(Saved entries)
┄┄┄┄┄┄┄┄┄┄┄┄┄┄┄┄┄┄┄┄

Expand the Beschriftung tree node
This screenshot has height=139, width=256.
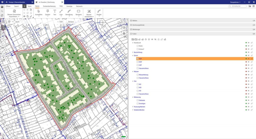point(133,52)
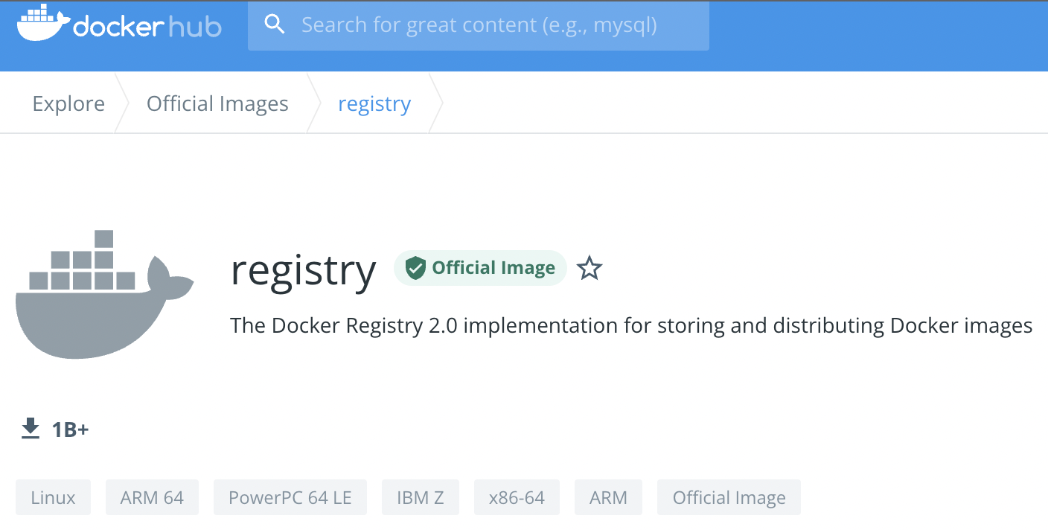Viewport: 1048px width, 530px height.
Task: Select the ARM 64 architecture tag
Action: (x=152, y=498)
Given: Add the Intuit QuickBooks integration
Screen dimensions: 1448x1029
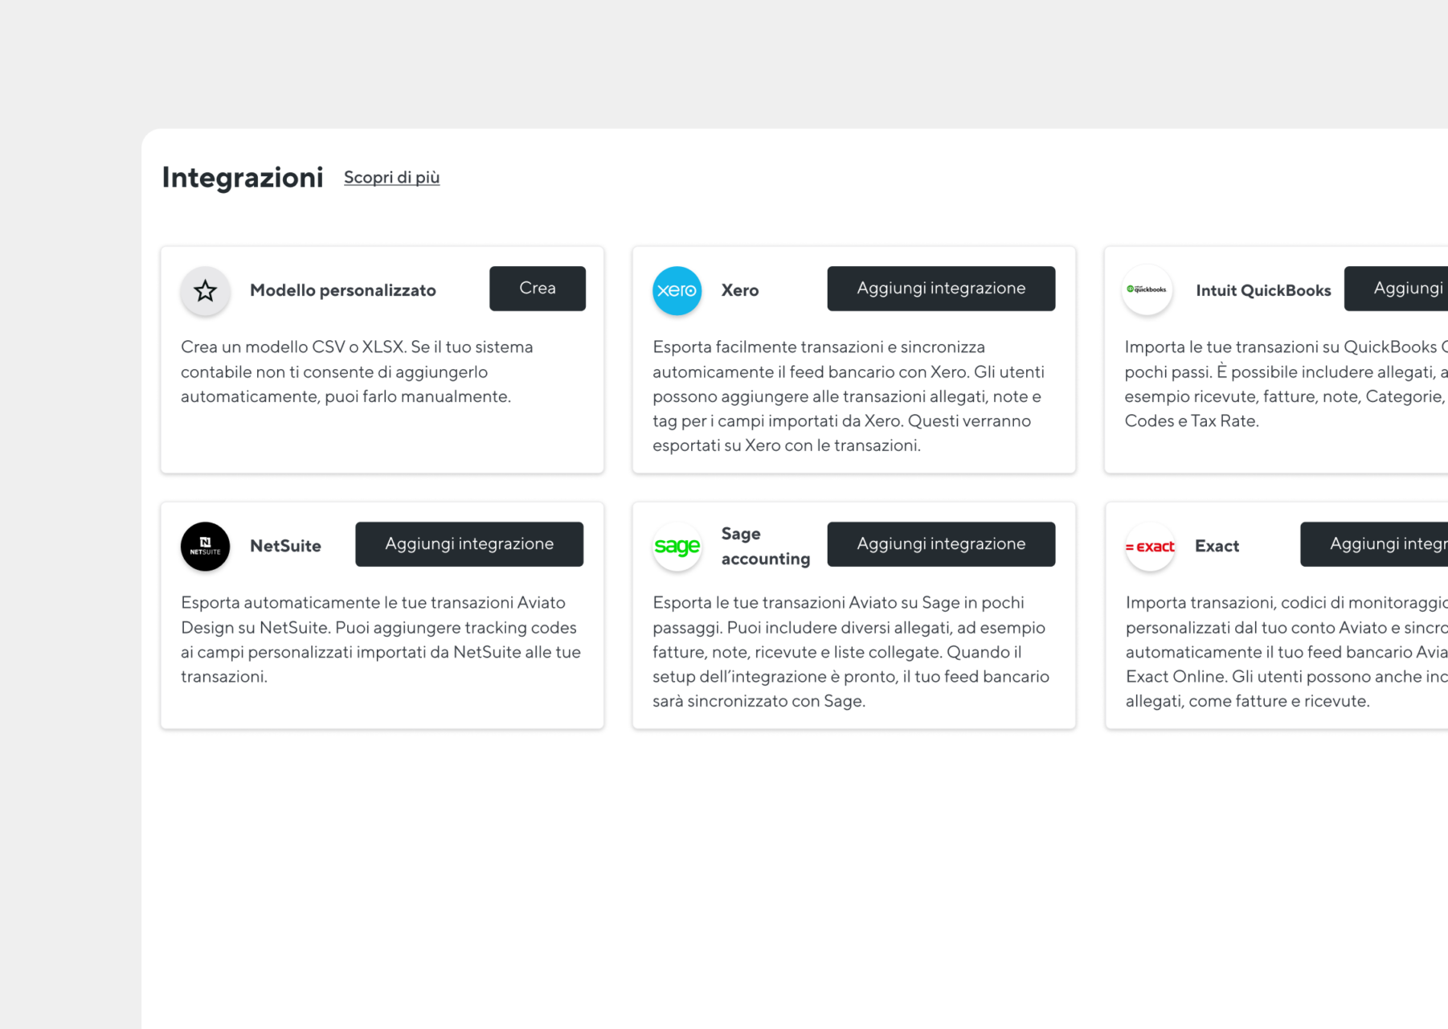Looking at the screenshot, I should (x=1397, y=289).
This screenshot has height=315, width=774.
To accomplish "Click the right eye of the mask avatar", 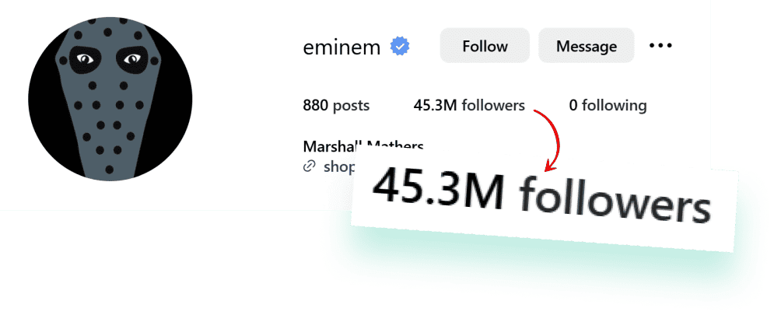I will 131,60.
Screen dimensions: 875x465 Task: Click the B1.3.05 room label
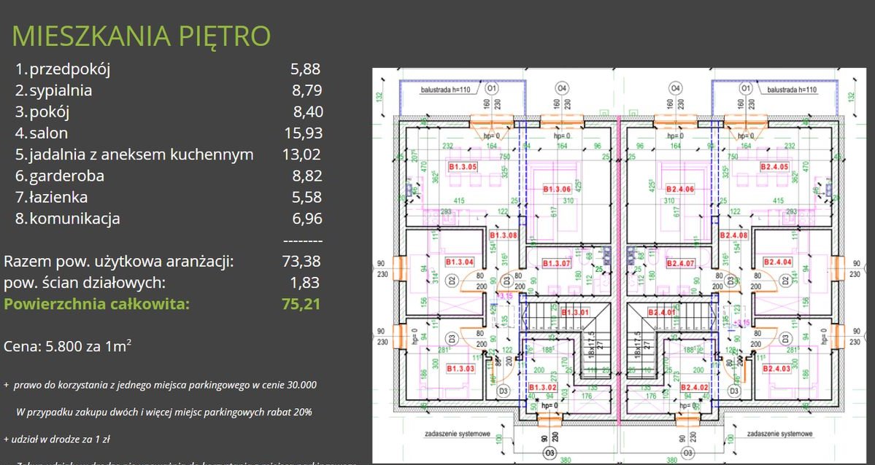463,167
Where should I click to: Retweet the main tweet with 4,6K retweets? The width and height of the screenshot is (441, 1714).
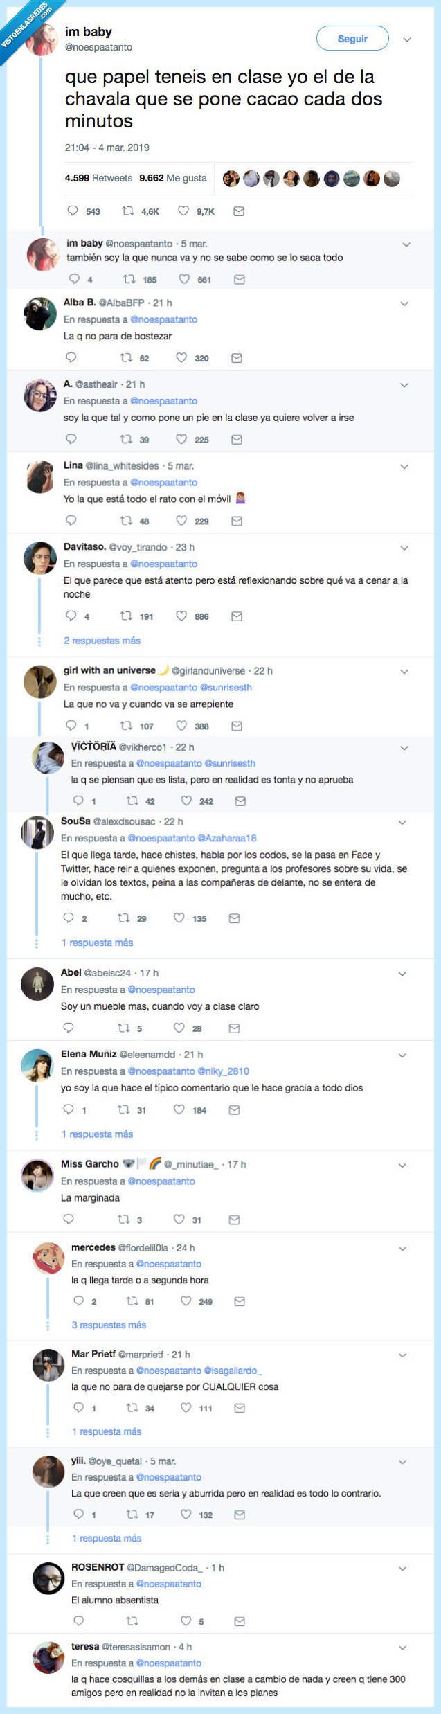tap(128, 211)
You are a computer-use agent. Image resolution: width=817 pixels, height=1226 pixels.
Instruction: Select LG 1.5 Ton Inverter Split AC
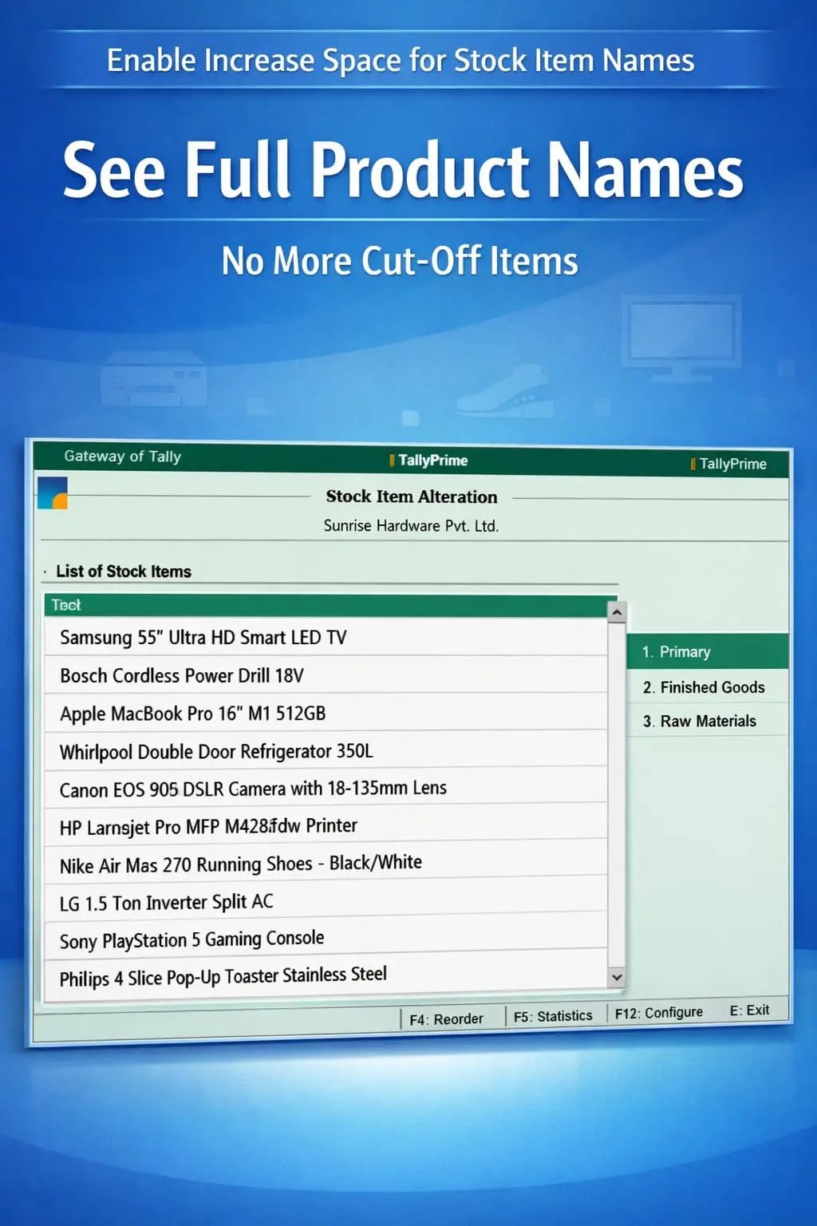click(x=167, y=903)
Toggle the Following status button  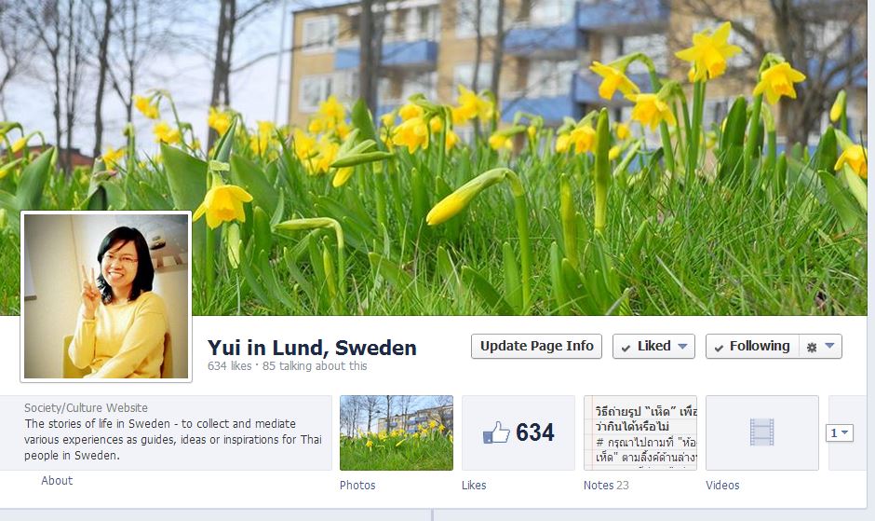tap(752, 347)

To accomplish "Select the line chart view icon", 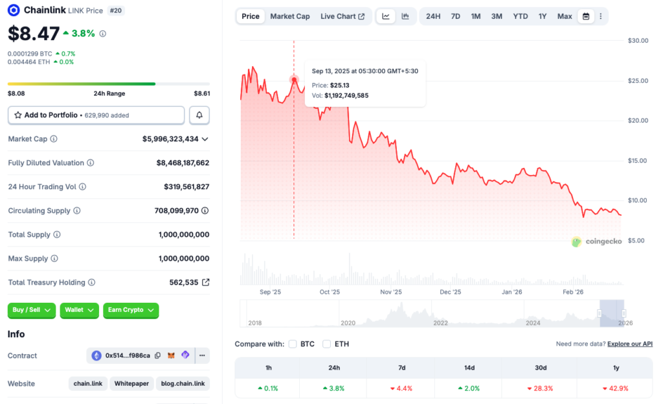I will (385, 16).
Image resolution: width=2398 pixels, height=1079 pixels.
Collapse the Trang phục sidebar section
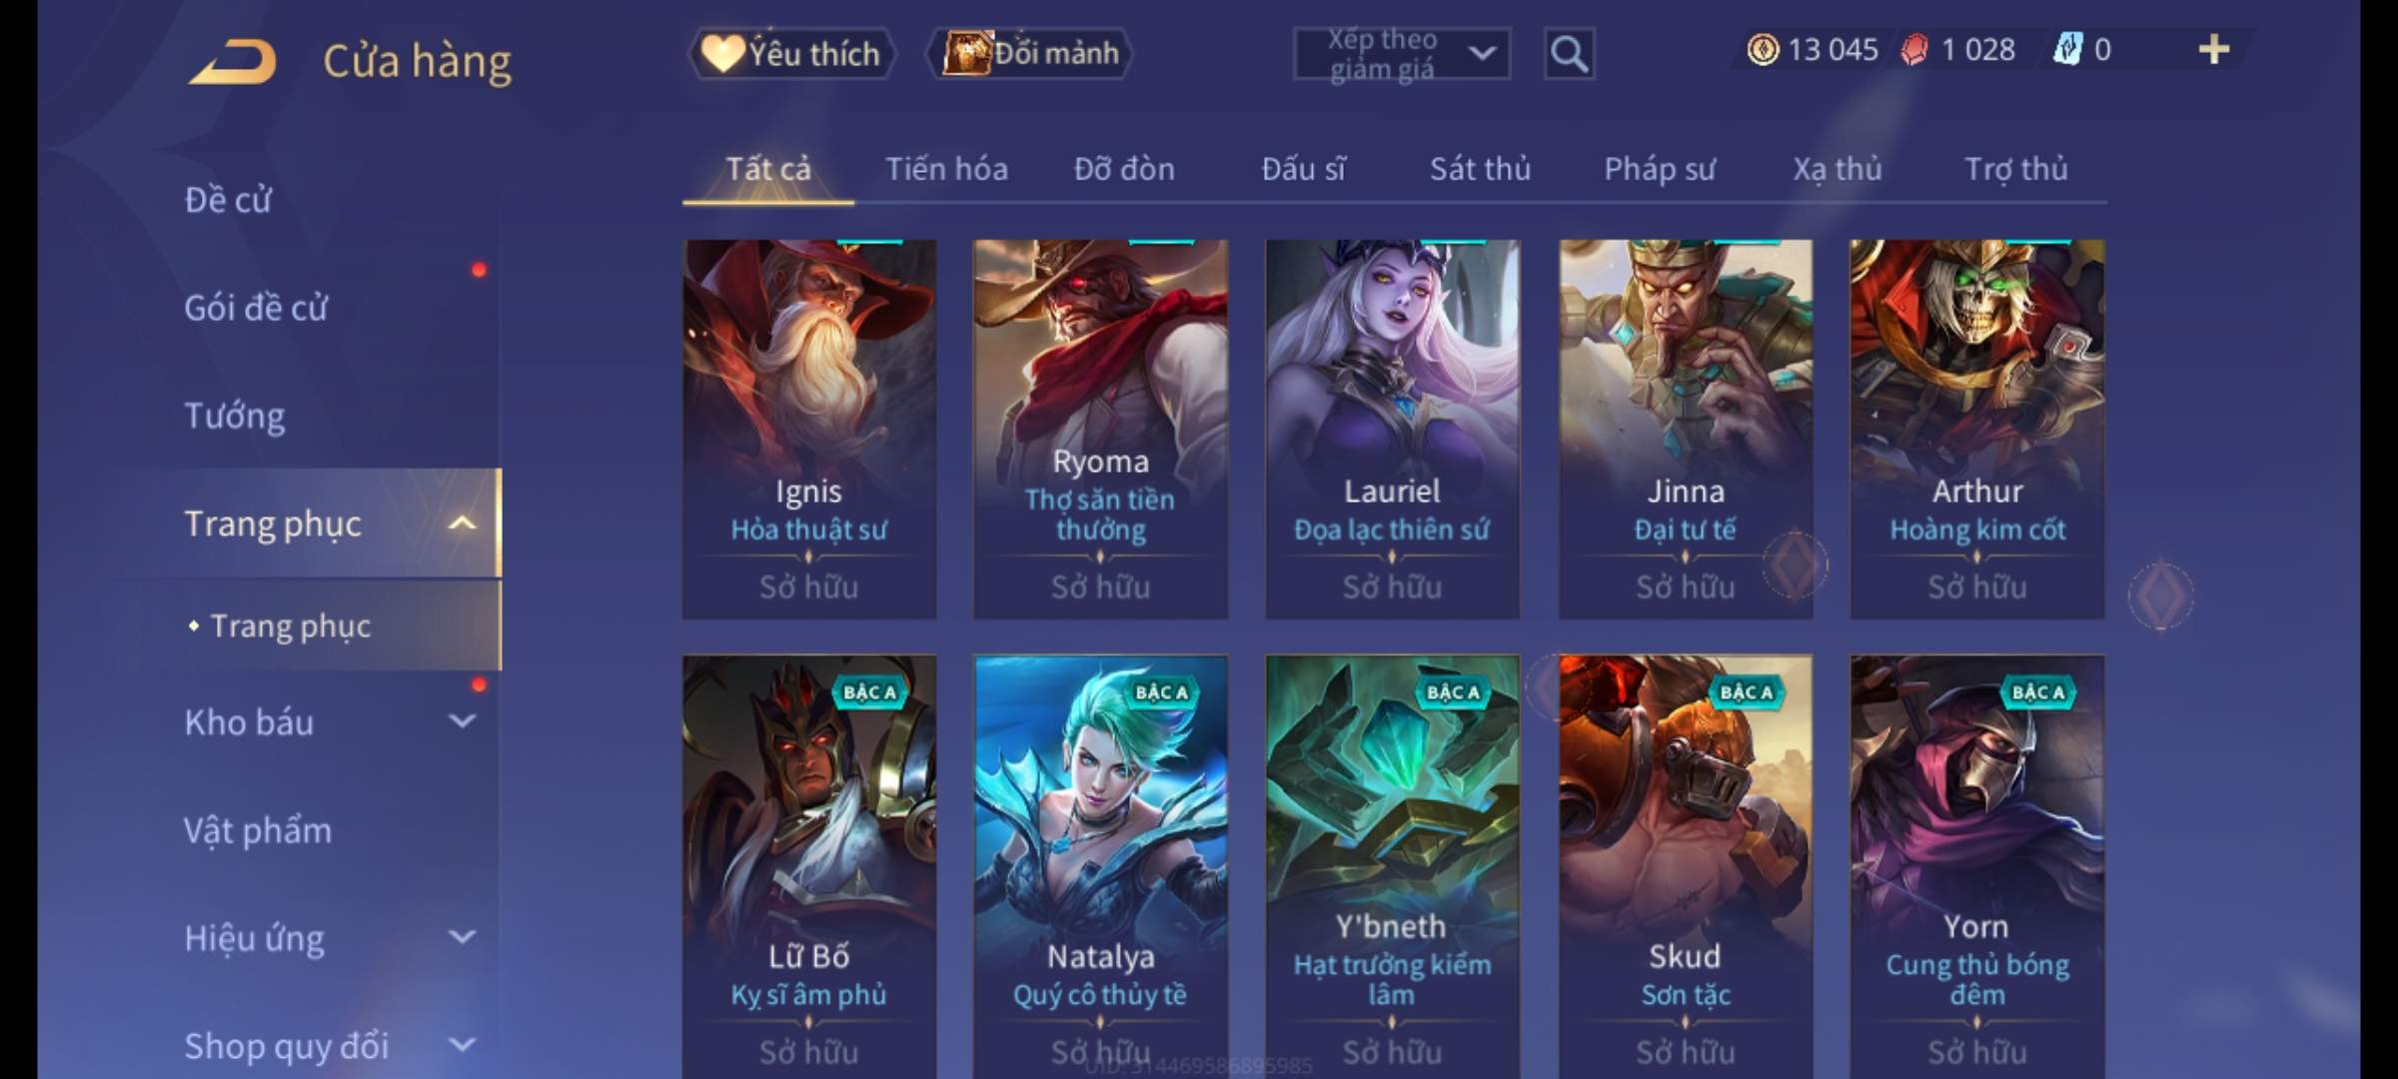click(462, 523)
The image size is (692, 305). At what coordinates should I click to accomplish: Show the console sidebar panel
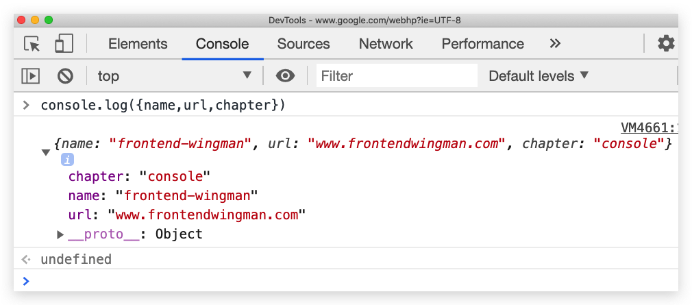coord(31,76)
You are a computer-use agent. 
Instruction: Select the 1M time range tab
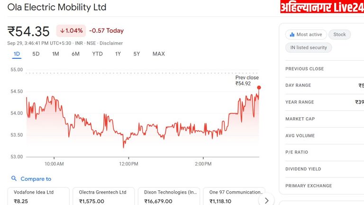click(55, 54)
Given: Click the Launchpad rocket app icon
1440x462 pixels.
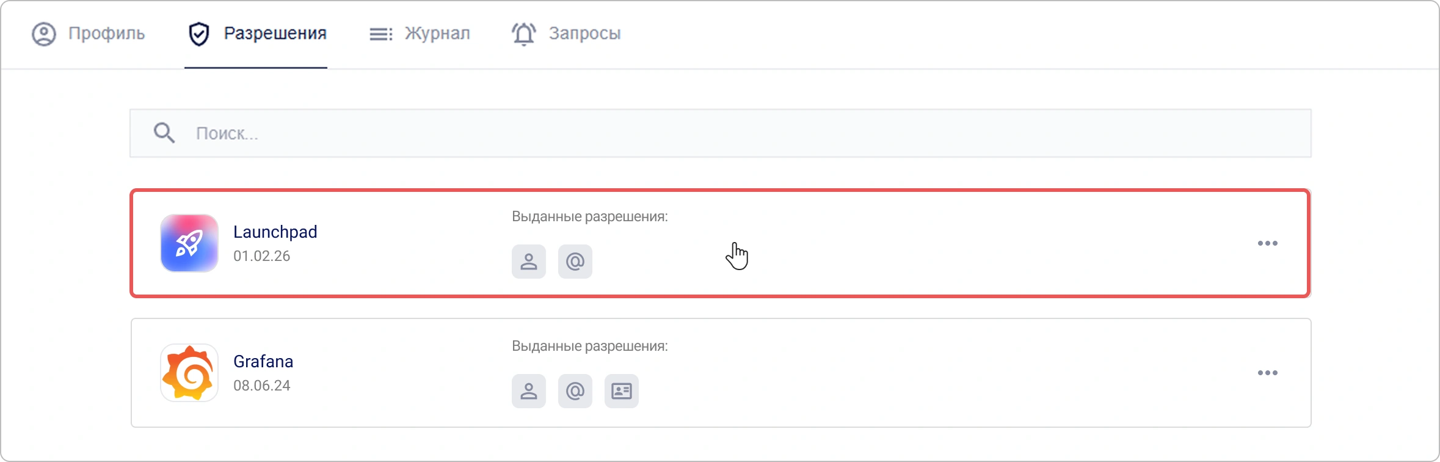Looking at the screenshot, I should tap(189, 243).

┄┄┄┄┄┄┄┄┄┄┄┄┄┄┄┄┄┄┄┄

- [REQUIRED ACTION] Copy out, with no pictures, the lines from the one containing "Instruction: Select the 1M time range tab" through the last line of the data above, both ends included and each word unchanged.

- [TASK SOLUTION]
Instruction: Select the 1M time range tab
click(55, 54)
Given: Click the Launchpad rocket app icon
1440x462 pixels.
Looking at the screenshot, I should tap(189, 243).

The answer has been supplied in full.